Anatomy of a Social Media Impersonation Scam: Targeting Bank Customers
Anyone who had a MySpace account in the fledgling days of social media knows that impersonation has always been a part of the deal. From spoofed celebrity Twitter accounts to Craigslist scammers trying to dupe buyers and sellers into sending them money via a third-party payment system, long-time social media users have learned to be skeptical when faced with potentially duplicitous accounts.
And that’s why Facebook remains one of most effective social media platforms for executing scams and attempted fraud campaigns. Its usership skews a bit older and less tech-savvy than other platforms, like Instagram and TikTok, and in many cases attackers have been successful in targeting these users.
BlueVoyant’s cyber threat analysts have been tracking a sophisticated social media impersonation campaign for over two years that adds a new wrinkle: spoofed banking customer service Facebook pages that prey on users seeking help with their accounts. You can read the full report here, or continue on for some of the highlights:
The Customer Isn’t Always Right
In April 2021, BlueVoyant identified a rise in Facebook customer service impersonation campaigns targeting customers of several large international banks and their subsidiaries. Attackers create spoofed customer service accounts pretending to represent these organizations, reeling in unsuspecting customers who sought assistance. The users fail to recognize that the pages are fake and engage with them, playing right into the threat actors’ hands.
Our team has determined that it is most likely a team of attackers working together – or at least sharing best practices – to carry out this type of scam. They aim to gain access to customers’ bank accounts by contacting customers who find their fraudulent pages and walking them through a series of steps that appear to be in service of helping them with their accounts, but are actually steering them to provide credentials, personally identifiable information (PII), or, worse yet, direct access to their account itself via a screen control app.
In order to increase the legitimacy of the campaign, the impersonated pages are continuously updated with the bank’s original Facebook content, including the most recent posts and uploaded pictures.
Springing the Trap
Our analysts engaged with the threat actors running these accounts, acting as customers who have been genuinely tricked. They followed the conversations as far as they could without being exposed or handing over access to their accounts.
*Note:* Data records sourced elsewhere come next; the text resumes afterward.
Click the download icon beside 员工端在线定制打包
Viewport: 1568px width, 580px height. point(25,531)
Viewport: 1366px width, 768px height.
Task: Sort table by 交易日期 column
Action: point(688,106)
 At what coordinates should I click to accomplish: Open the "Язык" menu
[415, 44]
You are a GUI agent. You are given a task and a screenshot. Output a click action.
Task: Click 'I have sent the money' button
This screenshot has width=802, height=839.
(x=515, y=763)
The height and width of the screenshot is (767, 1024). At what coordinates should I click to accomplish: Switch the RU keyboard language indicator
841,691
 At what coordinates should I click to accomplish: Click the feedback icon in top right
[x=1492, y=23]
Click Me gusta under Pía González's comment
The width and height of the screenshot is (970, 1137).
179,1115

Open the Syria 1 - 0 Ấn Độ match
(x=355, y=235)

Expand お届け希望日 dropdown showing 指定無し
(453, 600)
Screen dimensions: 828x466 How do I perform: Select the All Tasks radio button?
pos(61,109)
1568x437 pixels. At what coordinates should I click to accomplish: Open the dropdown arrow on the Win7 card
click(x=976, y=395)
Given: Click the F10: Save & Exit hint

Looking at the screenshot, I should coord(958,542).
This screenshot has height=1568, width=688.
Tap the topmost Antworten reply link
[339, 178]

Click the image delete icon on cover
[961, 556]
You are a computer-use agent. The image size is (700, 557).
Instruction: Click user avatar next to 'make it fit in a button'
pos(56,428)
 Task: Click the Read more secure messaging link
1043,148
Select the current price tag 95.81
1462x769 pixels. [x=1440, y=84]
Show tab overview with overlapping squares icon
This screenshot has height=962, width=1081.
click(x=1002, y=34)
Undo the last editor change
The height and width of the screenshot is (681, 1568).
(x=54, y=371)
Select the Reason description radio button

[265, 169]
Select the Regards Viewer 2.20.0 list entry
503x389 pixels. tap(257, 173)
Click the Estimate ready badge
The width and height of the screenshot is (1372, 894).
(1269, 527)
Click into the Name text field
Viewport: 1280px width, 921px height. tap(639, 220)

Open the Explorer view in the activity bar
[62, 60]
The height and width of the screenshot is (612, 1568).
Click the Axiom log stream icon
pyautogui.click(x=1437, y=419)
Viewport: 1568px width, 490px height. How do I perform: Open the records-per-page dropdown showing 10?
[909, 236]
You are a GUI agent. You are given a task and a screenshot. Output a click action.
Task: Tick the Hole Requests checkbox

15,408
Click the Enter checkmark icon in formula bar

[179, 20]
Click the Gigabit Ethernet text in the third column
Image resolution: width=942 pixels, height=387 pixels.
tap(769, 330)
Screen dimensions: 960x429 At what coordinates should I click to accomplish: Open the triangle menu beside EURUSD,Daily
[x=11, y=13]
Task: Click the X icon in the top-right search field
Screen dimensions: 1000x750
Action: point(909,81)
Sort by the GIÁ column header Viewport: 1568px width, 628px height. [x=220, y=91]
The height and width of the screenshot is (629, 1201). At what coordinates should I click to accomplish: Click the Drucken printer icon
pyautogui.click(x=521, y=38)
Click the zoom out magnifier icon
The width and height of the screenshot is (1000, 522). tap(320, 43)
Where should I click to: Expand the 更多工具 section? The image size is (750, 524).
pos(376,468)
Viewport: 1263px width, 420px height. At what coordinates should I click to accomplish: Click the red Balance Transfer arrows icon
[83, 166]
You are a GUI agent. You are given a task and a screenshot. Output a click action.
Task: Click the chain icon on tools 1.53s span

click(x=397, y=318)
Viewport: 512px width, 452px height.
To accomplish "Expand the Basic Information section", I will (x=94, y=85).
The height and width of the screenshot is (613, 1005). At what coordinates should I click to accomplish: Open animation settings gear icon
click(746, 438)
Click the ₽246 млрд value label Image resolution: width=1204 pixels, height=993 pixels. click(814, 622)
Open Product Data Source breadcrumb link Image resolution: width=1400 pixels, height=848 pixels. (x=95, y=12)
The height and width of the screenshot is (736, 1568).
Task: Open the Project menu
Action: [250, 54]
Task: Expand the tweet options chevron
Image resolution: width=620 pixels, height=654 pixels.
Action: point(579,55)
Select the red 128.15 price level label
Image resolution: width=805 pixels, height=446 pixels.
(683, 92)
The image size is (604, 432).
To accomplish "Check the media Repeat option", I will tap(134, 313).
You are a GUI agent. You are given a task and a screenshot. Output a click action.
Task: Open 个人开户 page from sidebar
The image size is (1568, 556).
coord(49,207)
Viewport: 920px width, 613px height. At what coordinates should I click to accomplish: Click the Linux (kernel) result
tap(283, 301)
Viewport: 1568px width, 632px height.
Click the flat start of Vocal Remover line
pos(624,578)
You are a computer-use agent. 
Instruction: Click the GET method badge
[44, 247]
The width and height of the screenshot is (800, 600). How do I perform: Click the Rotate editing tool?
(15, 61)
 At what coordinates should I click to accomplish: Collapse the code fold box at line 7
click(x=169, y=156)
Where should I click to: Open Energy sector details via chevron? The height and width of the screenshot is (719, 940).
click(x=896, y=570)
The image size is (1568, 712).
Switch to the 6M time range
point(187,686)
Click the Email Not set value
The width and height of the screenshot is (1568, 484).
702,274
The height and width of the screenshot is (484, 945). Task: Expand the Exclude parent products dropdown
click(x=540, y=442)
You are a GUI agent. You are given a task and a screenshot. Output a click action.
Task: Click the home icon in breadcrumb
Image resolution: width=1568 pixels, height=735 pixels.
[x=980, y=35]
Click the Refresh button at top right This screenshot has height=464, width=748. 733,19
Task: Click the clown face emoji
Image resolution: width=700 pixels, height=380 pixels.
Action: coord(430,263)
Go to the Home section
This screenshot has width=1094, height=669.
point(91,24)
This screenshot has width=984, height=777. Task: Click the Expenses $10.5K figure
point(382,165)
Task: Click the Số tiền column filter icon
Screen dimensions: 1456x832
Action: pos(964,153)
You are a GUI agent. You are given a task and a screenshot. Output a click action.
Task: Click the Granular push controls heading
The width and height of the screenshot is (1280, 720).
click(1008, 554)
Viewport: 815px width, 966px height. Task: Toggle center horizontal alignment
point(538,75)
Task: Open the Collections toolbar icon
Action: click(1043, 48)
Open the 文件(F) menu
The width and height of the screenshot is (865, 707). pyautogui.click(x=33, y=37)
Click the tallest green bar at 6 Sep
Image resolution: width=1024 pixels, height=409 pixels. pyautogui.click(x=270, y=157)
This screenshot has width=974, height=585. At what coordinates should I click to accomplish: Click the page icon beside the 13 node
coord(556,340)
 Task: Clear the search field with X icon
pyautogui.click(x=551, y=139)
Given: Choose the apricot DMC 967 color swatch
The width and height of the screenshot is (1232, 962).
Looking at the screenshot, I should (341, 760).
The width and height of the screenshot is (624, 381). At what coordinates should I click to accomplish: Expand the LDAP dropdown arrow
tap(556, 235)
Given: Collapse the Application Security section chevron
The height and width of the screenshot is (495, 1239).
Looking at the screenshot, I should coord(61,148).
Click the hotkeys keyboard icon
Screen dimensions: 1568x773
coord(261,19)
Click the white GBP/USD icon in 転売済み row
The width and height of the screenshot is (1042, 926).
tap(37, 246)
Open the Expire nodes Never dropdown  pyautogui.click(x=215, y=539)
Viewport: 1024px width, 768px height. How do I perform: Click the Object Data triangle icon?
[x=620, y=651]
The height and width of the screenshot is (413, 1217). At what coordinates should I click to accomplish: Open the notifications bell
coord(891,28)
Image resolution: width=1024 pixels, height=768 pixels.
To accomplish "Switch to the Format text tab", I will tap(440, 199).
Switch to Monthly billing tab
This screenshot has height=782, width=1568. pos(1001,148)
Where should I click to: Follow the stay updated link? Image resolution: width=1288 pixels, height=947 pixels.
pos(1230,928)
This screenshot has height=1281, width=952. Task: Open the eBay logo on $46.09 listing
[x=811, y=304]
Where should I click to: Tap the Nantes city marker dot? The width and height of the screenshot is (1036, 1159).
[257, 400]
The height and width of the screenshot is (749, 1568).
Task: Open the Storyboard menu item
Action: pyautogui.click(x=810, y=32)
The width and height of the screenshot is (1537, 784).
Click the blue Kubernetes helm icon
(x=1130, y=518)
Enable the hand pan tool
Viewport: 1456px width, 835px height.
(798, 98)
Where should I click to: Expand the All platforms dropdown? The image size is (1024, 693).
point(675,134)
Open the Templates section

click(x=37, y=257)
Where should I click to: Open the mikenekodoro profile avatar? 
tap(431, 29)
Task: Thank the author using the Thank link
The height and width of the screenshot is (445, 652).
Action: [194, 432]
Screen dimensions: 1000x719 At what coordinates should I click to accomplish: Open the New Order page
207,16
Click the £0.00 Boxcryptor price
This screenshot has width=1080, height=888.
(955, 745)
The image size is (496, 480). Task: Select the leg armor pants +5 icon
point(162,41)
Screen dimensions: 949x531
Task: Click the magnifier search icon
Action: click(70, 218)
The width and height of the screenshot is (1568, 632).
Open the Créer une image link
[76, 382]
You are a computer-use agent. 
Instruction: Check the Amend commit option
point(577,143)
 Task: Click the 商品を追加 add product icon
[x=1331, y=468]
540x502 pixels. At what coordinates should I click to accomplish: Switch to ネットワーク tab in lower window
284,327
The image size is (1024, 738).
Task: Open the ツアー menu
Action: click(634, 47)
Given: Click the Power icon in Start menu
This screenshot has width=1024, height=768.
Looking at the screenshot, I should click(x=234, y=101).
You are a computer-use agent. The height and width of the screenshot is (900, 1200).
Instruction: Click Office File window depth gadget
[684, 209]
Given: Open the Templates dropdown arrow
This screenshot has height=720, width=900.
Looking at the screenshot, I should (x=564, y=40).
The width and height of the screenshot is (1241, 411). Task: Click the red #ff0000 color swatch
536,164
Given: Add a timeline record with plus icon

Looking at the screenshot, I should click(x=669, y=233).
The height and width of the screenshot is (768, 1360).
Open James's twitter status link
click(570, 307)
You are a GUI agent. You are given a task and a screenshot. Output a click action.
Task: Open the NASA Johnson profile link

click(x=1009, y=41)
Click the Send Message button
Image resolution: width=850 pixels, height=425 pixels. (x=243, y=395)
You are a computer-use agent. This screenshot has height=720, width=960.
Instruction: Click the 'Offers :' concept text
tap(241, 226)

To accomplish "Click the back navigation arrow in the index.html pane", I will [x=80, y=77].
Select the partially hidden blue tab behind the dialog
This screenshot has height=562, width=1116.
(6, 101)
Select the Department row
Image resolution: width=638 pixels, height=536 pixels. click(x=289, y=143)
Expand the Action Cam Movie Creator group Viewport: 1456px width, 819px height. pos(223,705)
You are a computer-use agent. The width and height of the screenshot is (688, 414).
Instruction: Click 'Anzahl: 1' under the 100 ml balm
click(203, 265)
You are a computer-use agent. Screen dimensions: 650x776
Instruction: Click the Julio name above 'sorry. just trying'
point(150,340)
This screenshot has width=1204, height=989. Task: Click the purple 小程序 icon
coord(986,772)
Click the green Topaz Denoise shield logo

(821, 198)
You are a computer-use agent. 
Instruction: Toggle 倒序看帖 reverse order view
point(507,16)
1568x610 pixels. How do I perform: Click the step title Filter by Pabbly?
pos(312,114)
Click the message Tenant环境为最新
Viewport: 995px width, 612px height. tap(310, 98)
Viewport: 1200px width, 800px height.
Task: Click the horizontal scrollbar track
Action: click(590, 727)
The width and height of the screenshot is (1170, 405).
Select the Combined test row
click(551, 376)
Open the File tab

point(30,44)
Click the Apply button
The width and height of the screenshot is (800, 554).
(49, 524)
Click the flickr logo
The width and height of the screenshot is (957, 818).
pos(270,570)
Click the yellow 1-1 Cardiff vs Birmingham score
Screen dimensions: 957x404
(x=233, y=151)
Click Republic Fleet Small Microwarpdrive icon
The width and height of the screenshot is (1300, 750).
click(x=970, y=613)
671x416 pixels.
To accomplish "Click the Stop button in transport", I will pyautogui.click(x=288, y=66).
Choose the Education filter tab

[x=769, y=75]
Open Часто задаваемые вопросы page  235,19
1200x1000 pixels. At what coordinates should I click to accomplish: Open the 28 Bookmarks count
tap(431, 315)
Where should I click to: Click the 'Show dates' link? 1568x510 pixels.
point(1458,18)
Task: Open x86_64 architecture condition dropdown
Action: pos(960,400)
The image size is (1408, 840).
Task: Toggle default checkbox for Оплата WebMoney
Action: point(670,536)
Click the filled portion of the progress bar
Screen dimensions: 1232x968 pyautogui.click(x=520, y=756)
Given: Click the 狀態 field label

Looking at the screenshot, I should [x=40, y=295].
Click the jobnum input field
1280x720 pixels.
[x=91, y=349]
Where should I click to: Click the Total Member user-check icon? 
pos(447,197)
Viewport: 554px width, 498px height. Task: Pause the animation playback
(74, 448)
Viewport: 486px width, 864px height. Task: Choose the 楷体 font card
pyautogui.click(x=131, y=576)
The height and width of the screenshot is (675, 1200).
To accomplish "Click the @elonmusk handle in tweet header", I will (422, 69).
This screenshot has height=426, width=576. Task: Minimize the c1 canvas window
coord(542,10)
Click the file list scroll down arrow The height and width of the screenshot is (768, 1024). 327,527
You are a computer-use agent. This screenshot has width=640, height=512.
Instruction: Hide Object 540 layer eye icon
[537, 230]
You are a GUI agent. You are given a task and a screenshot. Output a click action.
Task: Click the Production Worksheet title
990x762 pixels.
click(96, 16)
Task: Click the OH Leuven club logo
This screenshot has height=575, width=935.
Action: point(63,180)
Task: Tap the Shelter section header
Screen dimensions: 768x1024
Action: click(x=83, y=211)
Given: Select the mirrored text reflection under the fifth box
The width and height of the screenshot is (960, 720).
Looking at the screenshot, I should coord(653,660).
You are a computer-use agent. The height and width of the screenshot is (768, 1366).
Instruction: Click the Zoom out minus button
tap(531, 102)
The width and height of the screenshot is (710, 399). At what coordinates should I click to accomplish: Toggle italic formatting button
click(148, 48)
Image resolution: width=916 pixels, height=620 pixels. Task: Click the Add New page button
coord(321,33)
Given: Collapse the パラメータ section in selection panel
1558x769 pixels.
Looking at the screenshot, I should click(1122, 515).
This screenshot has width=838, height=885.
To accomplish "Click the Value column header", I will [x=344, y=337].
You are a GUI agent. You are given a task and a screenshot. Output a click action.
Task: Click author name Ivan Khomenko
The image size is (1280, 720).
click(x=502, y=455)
After getting the customer's information, the representative asked the customer to download the Anydesk Remote Control app, which provides platform-independent remote access to personal computers and other devices running the host application. It offers remote control, file transfer, and VPN functionality. The actor uses the software to gain access to the customer's device, which then allows them to bypass 2FAs, conduct illicit transactions, steal PII, etc.
As our analysts are seasoned threat hunters, they rebuffed this demand to see what the next move would be. The threat actors then asked them to attempt a money transfer using Remitly, an online transferring service, to verify their identity. At this point, the conversation broke down, and our analysts withdrew from the ruse.
Social media-savvy users might crack jokes about Grandma not knowing how to use the computer when this type of attack is successful. But the fact remains that there are billions of internet users across the globe, and not all of them have the experience and the knowledge to identify scams at the surface level.
Ultimately, the burden will fall on the organization that has been impersonated to rectify the situation. Therefore, it’s imperative that banks and other financial institutions continue to educate their users and continually enhance fraud prevention protocols. Banks should warn customers about this type of attack using official social media channels, so they can potentially learn to decipher which accounts are legitimate and which are fake.